• _Problem details_:
Can you convert the rows below, from the line with "Image resolution: width=2576 pixels, height=644" up to and including the line with "What do you see at coordinates (167, 39)", into a two-column CSV with the header input,output? Give one CSV line per row, with each row's text in input and its answer in output, each in a quoted field with line breaks replaced by spaces.

• _Dataset excerpts_:

*****

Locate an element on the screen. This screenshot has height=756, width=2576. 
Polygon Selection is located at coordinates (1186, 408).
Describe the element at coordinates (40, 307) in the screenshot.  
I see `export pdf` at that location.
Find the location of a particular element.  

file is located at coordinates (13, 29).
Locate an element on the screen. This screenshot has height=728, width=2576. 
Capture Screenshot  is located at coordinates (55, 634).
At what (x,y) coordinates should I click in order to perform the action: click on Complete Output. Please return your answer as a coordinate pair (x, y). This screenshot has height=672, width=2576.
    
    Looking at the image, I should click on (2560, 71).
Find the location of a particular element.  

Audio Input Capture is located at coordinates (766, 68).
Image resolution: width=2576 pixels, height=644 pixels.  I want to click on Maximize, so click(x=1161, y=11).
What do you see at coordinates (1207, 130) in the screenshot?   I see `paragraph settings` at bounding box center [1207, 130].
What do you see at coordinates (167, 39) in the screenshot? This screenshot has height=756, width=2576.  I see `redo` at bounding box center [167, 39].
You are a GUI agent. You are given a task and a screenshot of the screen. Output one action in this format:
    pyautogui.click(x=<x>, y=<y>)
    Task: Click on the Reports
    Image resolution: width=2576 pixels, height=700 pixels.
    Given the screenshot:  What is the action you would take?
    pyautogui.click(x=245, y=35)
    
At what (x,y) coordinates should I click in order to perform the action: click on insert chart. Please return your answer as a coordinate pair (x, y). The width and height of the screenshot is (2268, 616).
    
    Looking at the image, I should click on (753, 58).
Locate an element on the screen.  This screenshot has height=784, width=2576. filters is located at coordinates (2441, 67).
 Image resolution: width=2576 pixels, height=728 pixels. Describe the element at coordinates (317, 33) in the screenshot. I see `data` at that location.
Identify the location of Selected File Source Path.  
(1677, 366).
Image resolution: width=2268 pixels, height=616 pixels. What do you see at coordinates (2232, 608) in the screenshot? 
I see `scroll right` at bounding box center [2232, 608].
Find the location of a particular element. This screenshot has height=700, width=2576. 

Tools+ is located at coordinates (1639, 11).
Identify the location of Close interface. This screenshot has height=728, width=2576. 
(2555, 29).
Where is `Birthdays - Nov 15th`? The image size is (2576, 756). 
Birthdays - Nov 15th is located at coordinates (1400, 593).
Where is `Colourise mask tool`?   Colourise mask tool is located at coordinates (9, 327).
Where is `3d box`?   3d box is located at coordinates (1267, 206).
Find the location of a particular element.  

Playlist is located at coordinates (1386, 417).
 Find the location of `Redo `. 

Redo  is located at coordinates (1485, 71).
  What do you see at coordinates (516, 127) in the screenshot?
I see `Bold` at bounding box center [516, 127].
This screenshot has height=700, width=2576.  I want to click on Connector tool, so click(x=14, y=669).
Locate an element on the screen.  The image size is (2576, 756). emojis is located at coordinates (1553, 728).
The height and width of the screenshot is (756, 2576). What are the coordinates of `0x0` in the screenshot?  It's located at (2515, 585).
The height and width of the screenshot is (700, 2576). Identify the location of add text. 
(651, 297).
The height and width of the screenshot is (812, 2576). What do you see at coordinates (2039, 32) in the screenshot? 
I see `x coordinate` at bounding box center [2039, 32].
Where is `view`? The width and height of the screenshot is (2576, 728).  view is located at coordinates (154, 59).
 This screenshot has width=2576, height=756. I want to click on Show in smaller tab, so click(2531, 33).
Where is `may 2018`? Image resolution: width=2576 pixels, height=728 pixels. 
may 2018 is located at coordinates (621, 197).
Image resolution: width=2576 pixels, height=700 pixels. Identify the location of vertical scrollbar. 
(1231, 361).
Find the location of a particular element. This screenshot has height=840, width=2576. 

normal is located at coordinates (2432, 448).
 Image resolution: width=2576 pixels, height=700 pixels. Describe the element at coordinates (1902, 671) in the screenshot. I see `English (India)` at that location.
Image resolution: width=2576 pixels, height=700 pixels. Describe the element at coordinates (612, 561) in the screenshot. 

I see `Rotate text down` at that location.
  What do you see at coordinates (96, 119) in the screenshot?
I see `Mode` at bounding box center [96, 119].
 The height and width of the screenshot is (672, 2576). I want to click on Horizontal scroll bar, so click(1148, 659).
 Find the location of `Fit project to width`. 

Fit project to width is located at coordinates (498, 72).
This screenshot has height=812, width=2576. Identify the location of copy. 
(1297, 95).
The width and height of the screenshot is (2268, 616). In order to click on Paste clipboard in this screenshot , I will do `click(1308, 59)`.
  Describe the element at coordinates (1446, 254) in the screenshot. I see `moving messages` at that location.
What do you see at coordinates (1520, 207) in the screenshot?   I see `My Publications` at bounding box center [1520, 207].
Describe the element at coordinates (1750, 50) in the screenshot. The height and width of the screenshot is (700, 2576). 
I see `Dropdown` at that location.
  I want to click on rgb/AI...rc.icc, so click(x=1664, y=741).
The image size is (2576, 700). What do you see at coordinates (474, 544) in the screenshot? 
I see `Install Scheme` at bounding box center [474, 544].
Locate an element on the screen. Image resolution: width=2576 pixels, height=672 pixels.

*****

• _Result for this task_:
input,output
"Image resolution: width=2576 pixels, height=644 pixels.","I want to click on Maximize, so click(x=1161, y=11)."
"What do you see at coordinates (1207, 130) in the screenshot?","I see `paragraph settings` at bounding box center [1207, 130]."
"What do you see at coordinates (167, 39) in the screenshot? This screenshot has height=756, width=2576.","I see `redo` at bounding box center [167, 39]."